It’s Thursday night.  It’s been a long day.  I left with Bernd to head down south to a town on the coast.  We were taking Maya and Freddy to the vet.  We left around 9:45 A.M. and didn’t get home until 5:30 P.M.  We did some shopping, some sight-seeing, and just had a normal day of enjoying a town.  But I was tired.  And after returning home, I ended up with a headache.  I fixed some food (one egg on white rice), but that didn’t seem to help.  I had already had three bowls of cereal because I didn’t eat anything too fulfilling or fulfilling the entire day (one small pack of yogurt, some bread and jelly, part of a German pastry, a pasty filled with chocolate, and then the cereal and egg/rice mixture).  So I decided to lay down for a bit.  I wasn’t the type of tired where I was going to fall asleep.  I knew that.  But I wasn’t up for doing anything else but laying down.

And almost instantly, Andy pops into my head.  I first met Andy at a football game in New Berlin, Illinois.  He had a swagger about him, and from the first moment I was introduced to him, we hit it off.  From that day on, we would always joke with each other and enjoy each other’s company.  “What’s up, Andy?!”  “What’s up, Andy?!”  We were two laid-back personalities, and he was quite fun to be around.

I never really hung out with him outside of sporting events.  He was about five years younger than me, and he was still in high school, so we weren’t necessarily close friends.  But I appreciated him.  But I haven’t talked to him in ages.  I haven’t been able to.

And so I was quite surprised that his face pops into my head in October 2007.  I am four thousand miles away from New Berlin, I haven’t seen him in the longest time, and I have had no interaction or connection with him.  But there he was, as clear as day.

This friend Andy is dead.  He died several months ago.  Maybe even a year or two.  I’m not sure.  Everything seems to run together anymore.  And to think I am only 25 years old, and things are already started to get blurry.

So imagine my surprise when I think of him.  I remembered his sideways head when he talked or saw me.  I remembered his picture at his funeral.  I remember his dad saluting him in his casket (which instantly made me cry)...a memory I will never forget.  And I remember the funeral itself.  Rainy.

He was 19 years old when he died.

* **Exercise prompt**
In the excerpted text about Andy, where did the writer first meet him?

* **Data lines**
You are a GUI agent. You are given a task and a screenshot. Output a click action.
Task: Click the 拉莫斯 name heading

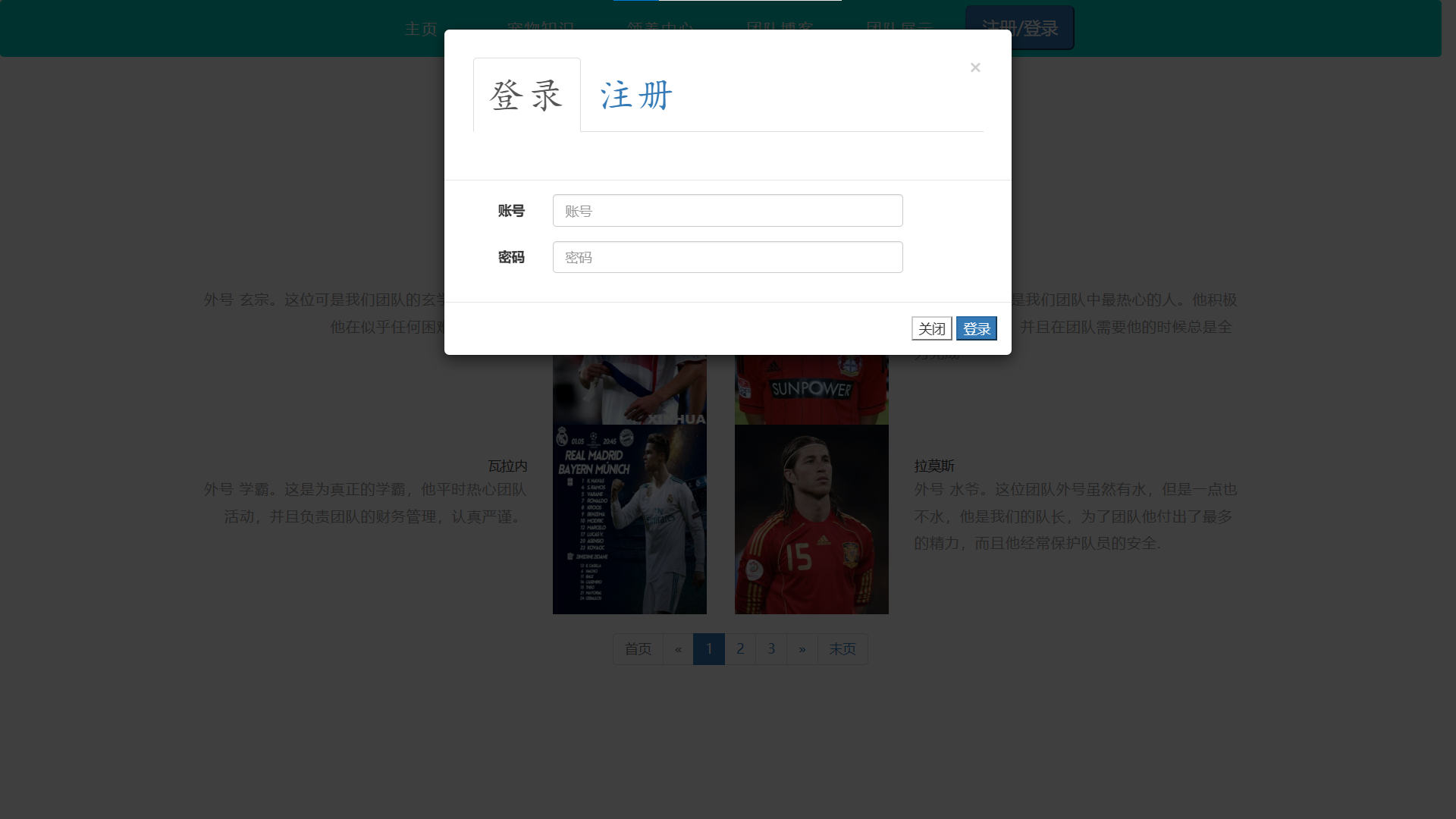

* **Output of the task**
At a football game in New Berlin, Illinois.